Windows 7 is quickly reaching its end of support. So many companies are currently facing the challenge of migrating to Windows 10. But do remember: The Windows as a service concept transforms deployment and maintenance into a continuous process. This will require a rethink and sufficient preparation.

What does Windows as a service mean?

The most fundamental change associated with Windows 10 and the concept of Windows as a service (WaaS) relates to Windows Release and Update Management. It entails, according to Microsoft, that Windows 10 will be the final version of the operating system. New functions and security features for Windows 10 will be added as feature updates. As usual, security-relevant updates will be deployed on a monthly basis. Compared to Windows versions like XP or 7, these so-called quality updates are cumulative, which prevents differing patch levels and hence facilitates bug fixing.

Windows as a service: What you need to know about software update management in Windows 10

Microsoft will continue to carry an internal Version Number so as to avoid any confusion about the current update level. This number comprises the current year and the month in which the release was published. These version numbers are shown in the following diagram, a release schedule for Windows 10.

Fig. 1: Windows 10 update schedule (source: Microsoft)

Attentive readers will notice that the Release Frequency for new versions is significantly shorter than in the past. As of February 2018, a feature update is scheduled twice yearly, in spring and fall. It is therefore called a Semi-Annual Channel [1]. These updates are comparable with a new version of Windows. 18 months of Support is provided for each feature update.

The main reason informing this shorter release cycle is a necessity to respond faster to current security risks. Besides new Edge, management and distribution functions, the features focus strongly on (further) developing Security Functions. What’s more, the company is able to ensure faster implementation of customer feedback and the integration of new functions.

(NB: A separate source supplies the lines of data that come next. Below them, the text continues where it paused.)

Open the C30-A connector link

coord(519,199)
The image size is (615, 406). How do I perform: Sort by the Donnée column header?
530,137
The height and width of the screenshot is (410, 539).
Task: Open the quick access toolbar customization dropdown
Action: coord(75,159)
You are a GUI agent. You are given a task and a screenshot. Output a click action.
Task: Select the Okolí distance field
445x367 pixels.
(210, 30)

When used correctly, this form of agile software development puts an end to major migration projects in companies (necessary around every 3 to 5 years in the past) by relocating migration activities to ongoing operations. For this to work, though, meticulous planning of processes and responsibilities will be necessary.

Traditional waterfall model vs. agile software development

Broadly speaking, the traditional release approach for Windows deployments was organized as a linear process (see Figure 2) along the lines of a waterfall model. The process began with a new Windows version, for instance Windows 7. Following an evaluation phase, a client concept was prepared that specified the design and the group policy configurations. Then the client images were prepared and task sequences created. A pilot phase included extensive testing with pilot users and the implementation of any necessary corrections. Rollout then started after this phase was completed. Without exception, this model involves a succession of individual phases. Moreover, the start and end points of the projects are always clearly defined.

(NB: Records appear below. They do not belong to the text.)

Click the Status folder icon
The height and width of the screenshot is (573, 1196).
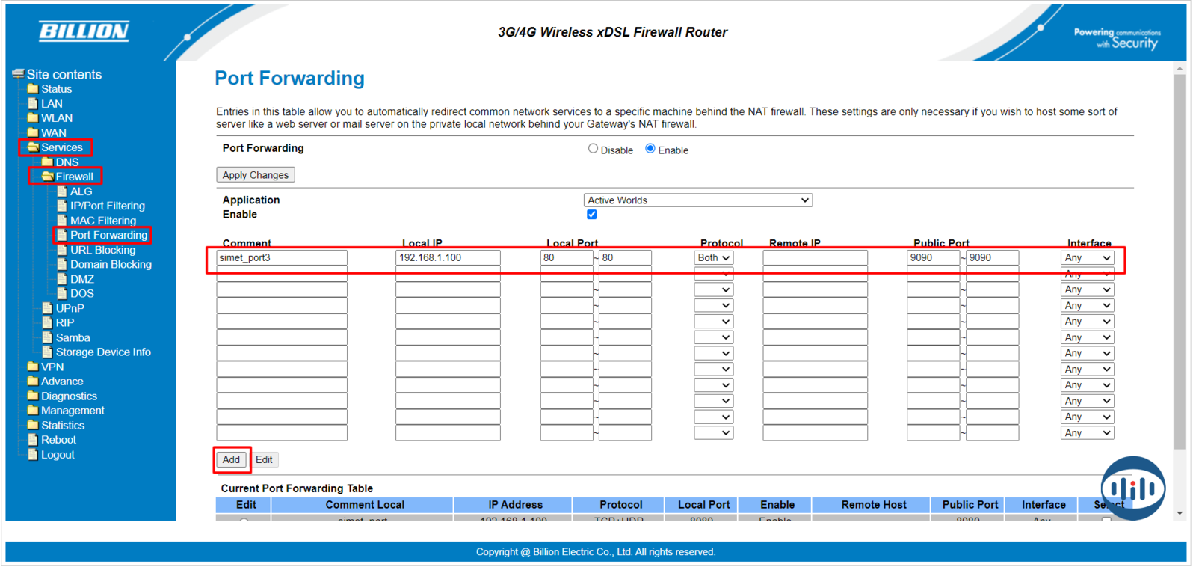point(33,89)
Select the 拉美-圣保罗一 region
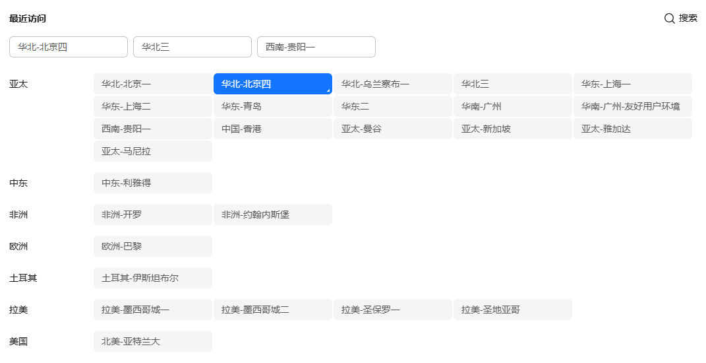The image size is (706, 363). [x=393, y=310]
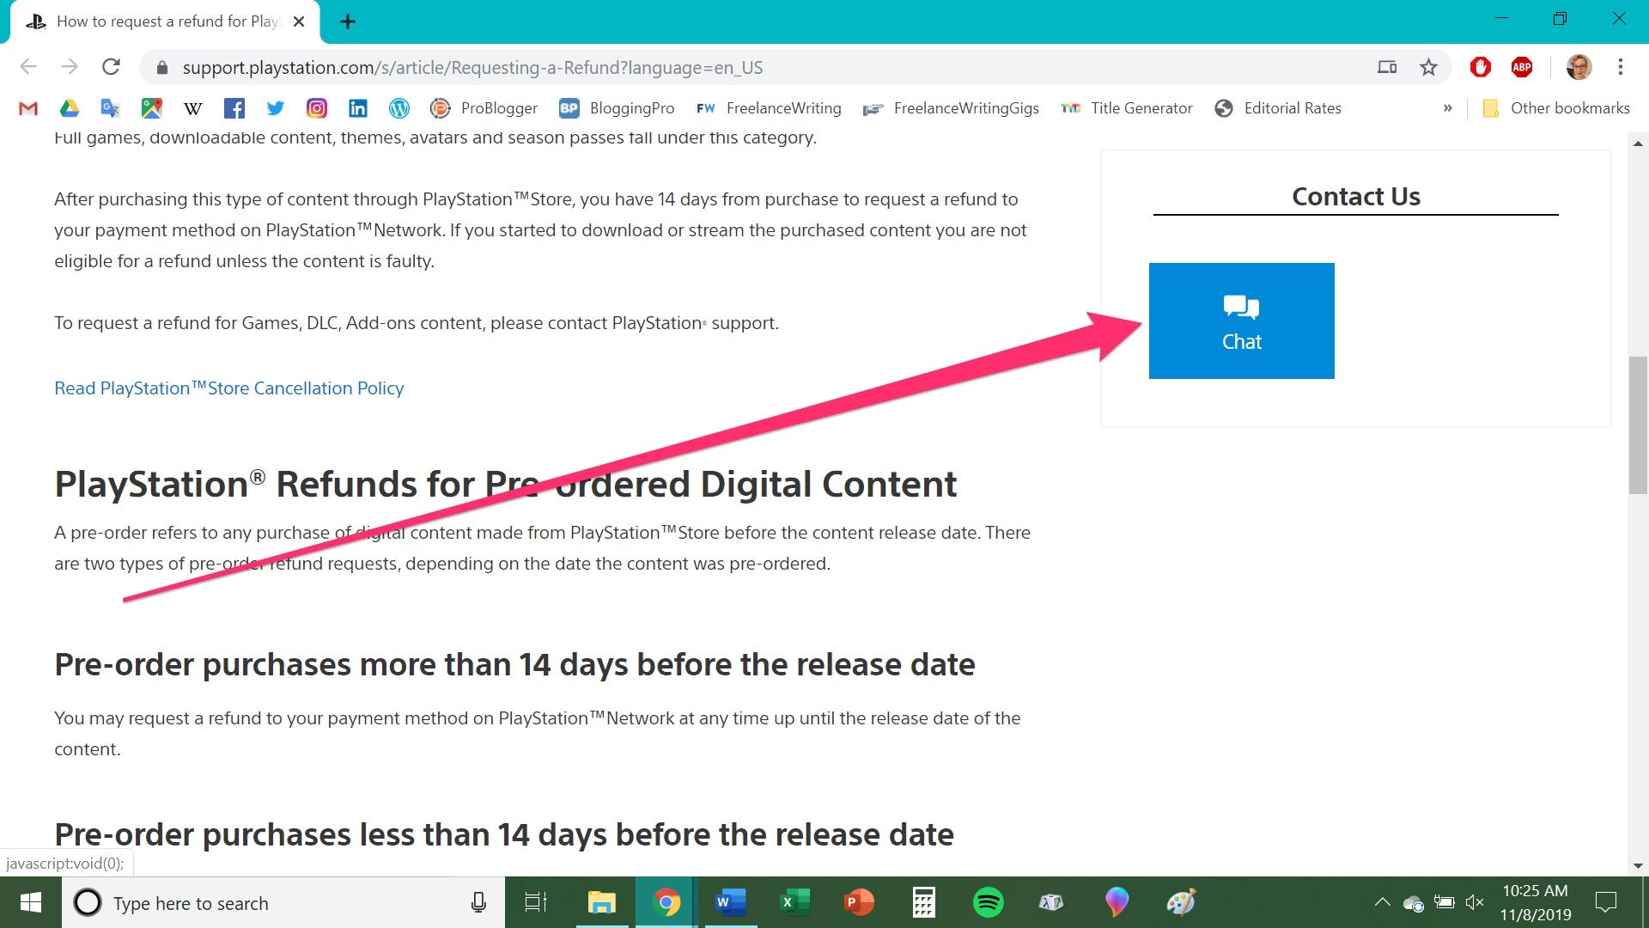This screenshot has width=1649, height=928.
Task: Click the browser address bar
Action: [x=472, y=67]
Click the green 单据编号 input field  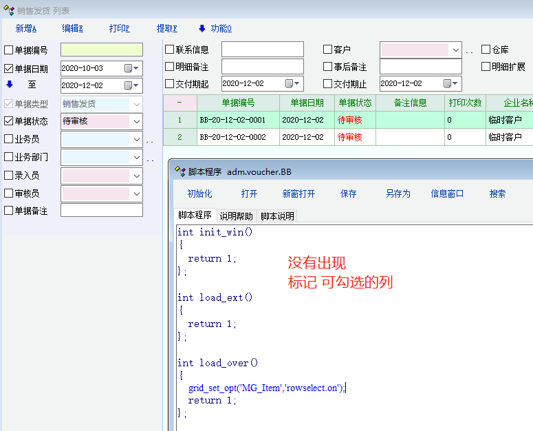pos(102,50)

Fig. 2: Traditional deployment approach for previous Windows versions, compared to Windows as a service (Source: COMPAREX)

Unlike in the traditional approach, Windows as a service adheres to an agile model of software development. Windows 10, i.e. Windows as a service, cannot work as a one-time project with a clear start and end date, and instead – for the reasons set out above – assumes Continuous Deployment and Maintenance during ongoing operations. Moreover, the shorter release cycles and support periods mean that several Windows versions will be in circulation, instead of just one. As a result, the testing process of operating systems and applications will no longer be completed in one go like in project business, and will instead require a continuous test cycle during ongoing operations.


What do companies need to consider in regard to the Windows 10 dynamic release model?

The shorter release periods mean that Windows 10 cannot be treated like a traditional version. The biggest challenge involves shifting project business to operations. To make sure this works smoothly, you will need to design New Roles and Responsibilities for the Windows as a service cycle, or alternatively adapt your current ones.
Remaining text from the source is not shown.